Sam, I'm not sure I follow your post. However, if you are questioning my account of getting 20 reloads out of one case in the 264, I will admit I have not kept detailed records. It was an estimate I made a while back (as I don't shoot that gun often anymore), and was based on the number of bullets I bought and how many cartridge cases I have.
One thing I am absolutely sure on is the cause of death of the cases I've thrown away. Every one split at the neck, or a snake-eye opened up and they nearly split. I'll admit to reloading a few of the snake-eye variety if it was really small! Never seen evidence of the separation near the belt.
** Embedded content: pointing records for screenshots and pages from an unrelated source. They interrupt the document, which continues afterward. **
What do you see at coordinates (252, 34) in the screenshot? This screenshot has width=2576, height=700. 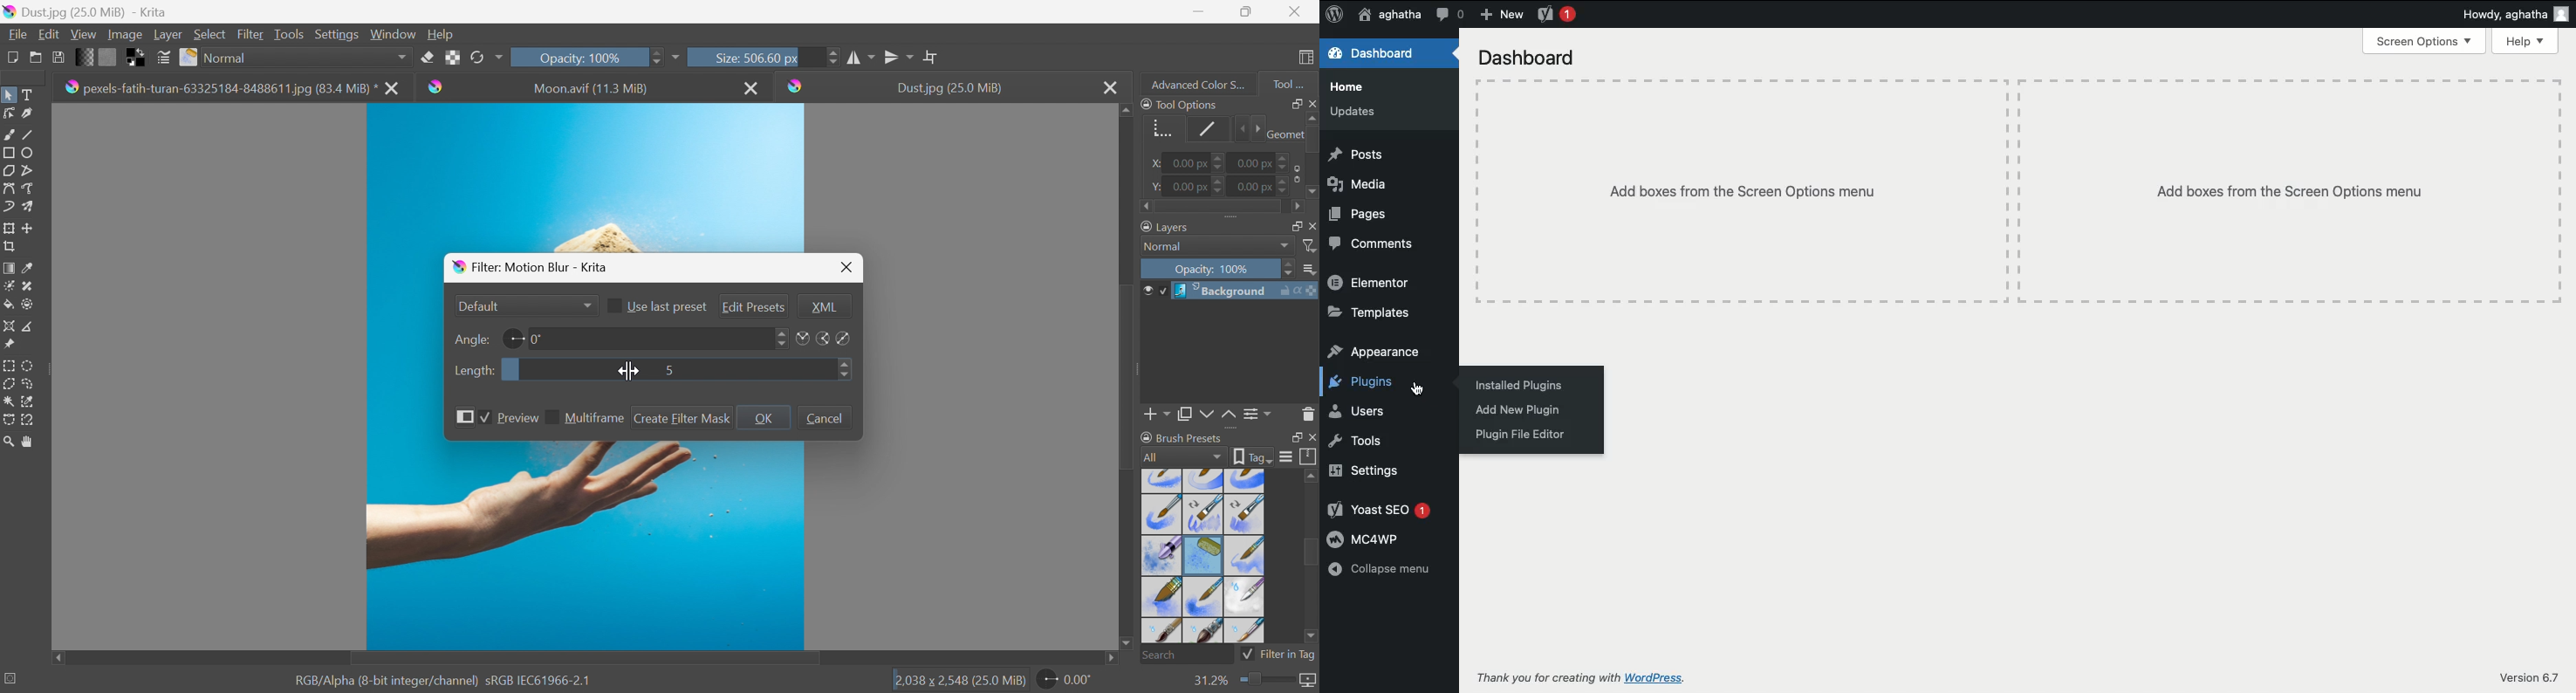 I see `Filter` at bounding box center [252, 34]. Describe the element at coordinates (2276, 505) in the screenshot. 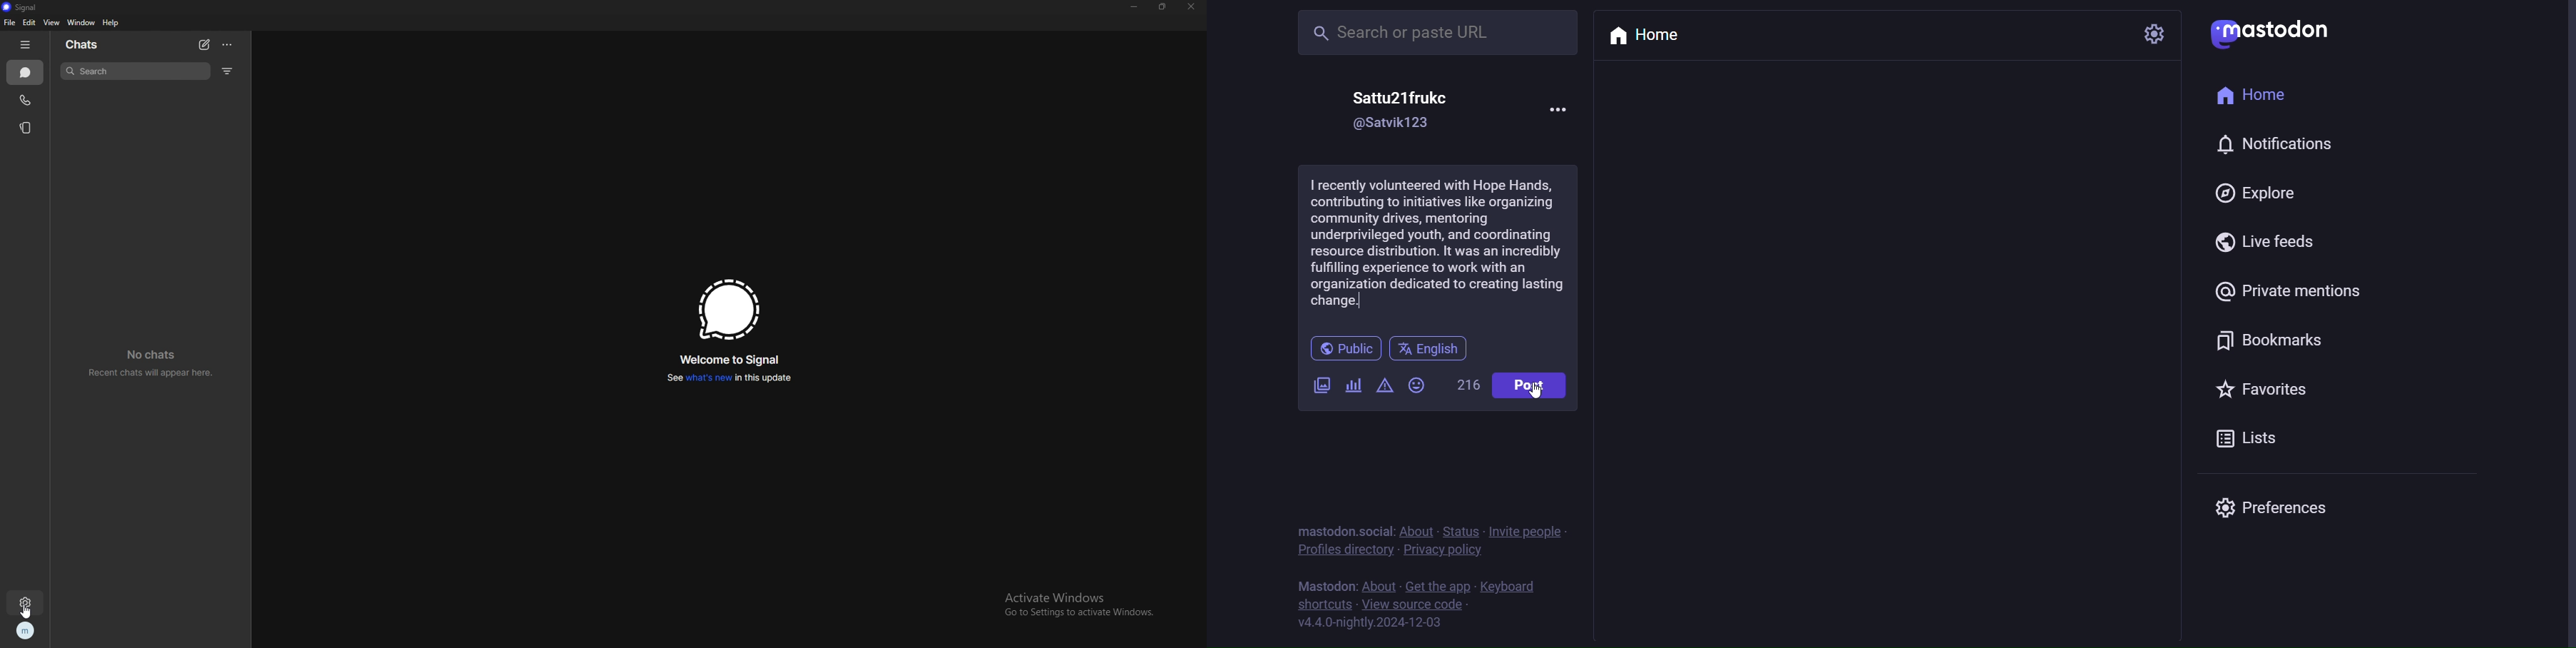

I see `preferences` at that location.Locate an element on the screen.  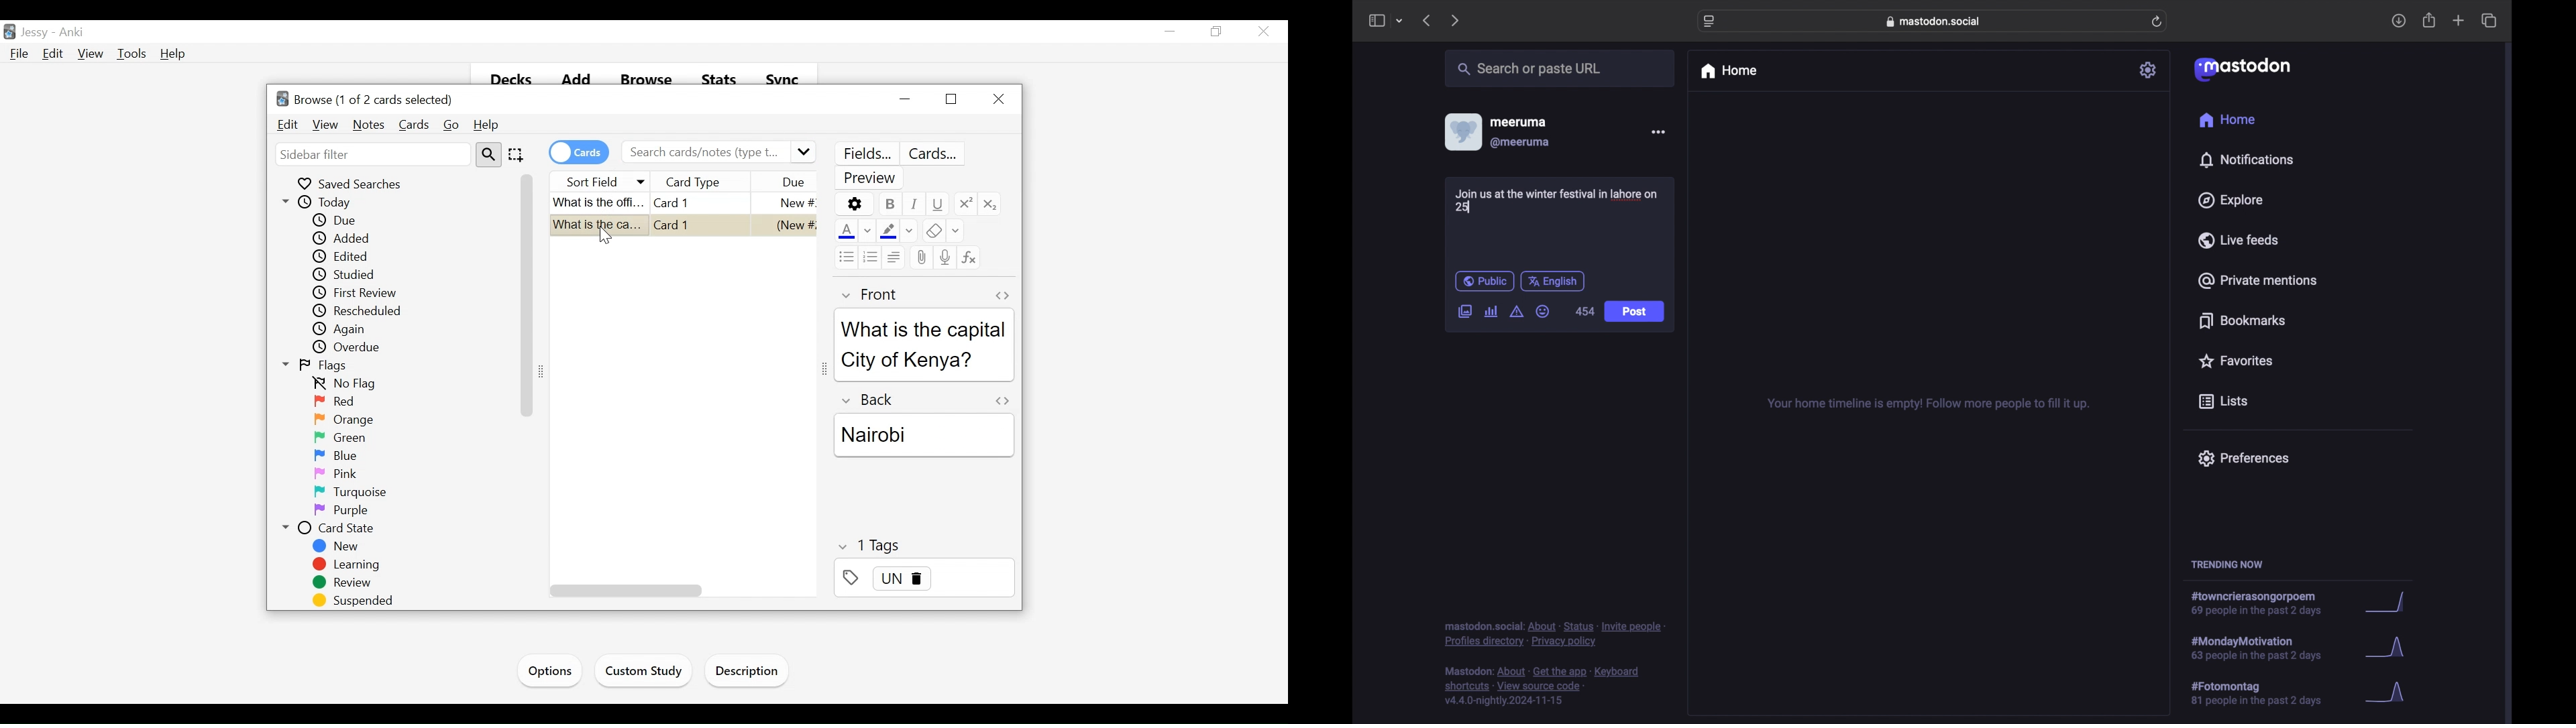
Sort Field is located at coordinates (600, 180).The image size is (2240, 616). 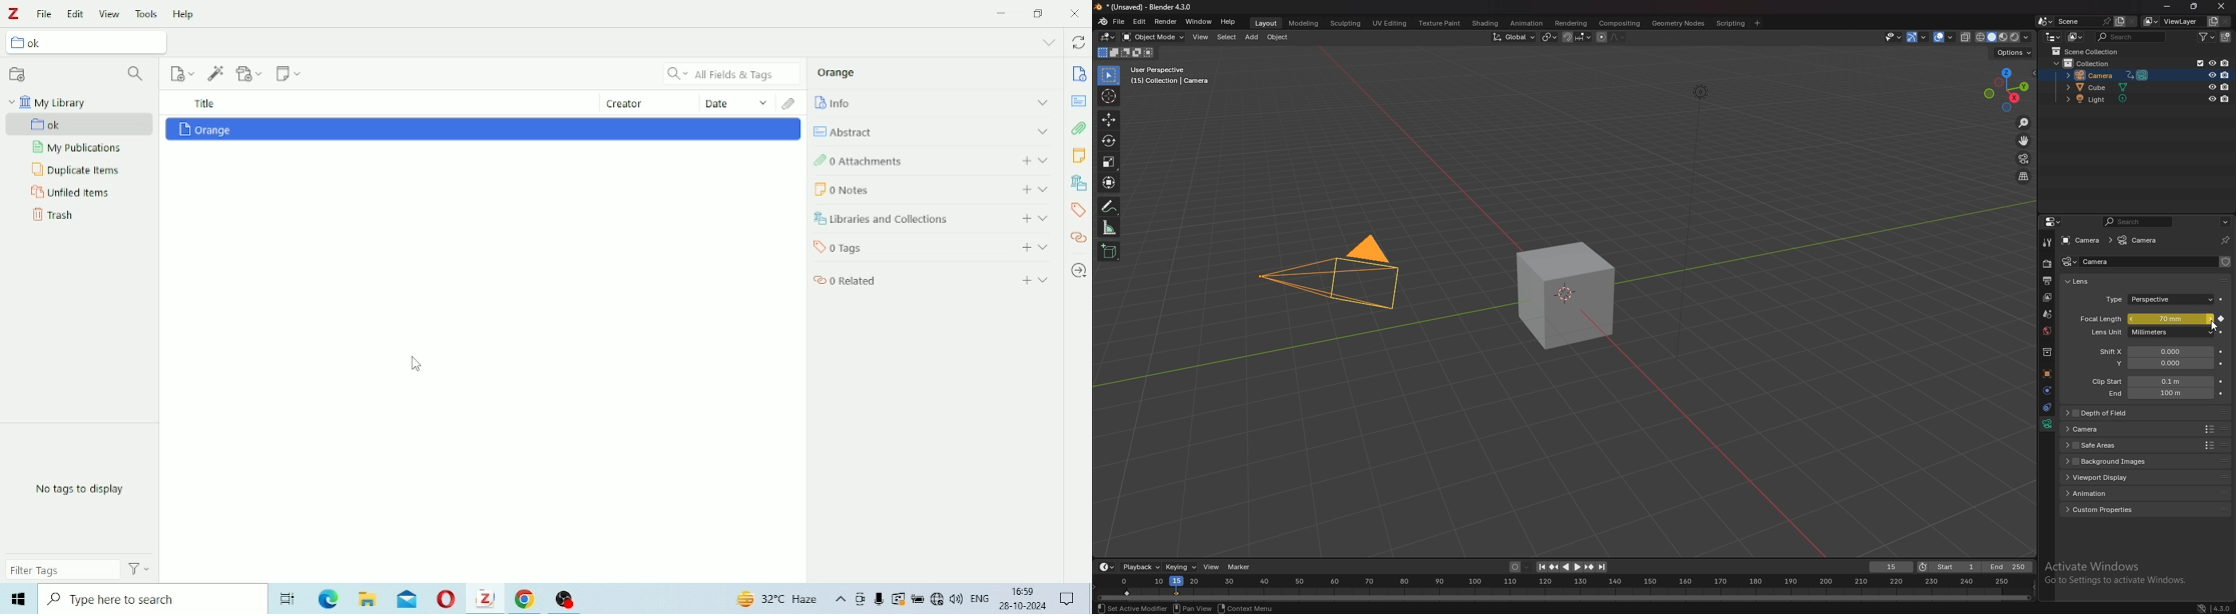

Now, if I took the time to anneal the neck area, then possibly the case separation may have become an issue.
These results apply only to my gun (Remington 700), and other guns which potentially have different belt vs shoulder headspace dimensions, may perform quite differently.
On the 7mm-08 I question how you could get similar performance as a 264, using a 140 gr. bullet. There is no free lunch.
I've never even heard of the 6.5 RM Ron so I'll be looking into that, thanks. Where does the 6.5/06 fit in with those in that photo?
The 6.5-06 is just a necked down 30-06 or 270 case. Some info at the link below. I believe it is still a wildcat.
6.5mm-06 / 256-06
Compared to the 264 the case size on the 6.5-06 will only be about 0.1" shorter to the shoulder. The main difference is that the diameter at the shoulder is .436" on the 06 compared to .491" on the 264. So the 264 gains most of the extra powder capacity on diameter. You can find dimensions on quite a few cartridges here:
The Reload Bench: Cartridge Specifications
There is also the 6.5 mm 06 Ackley Improved.
Some info on it here.
I know of a guy with a 6.5/06 AI that has a lot of trouble gets bullets to hold together.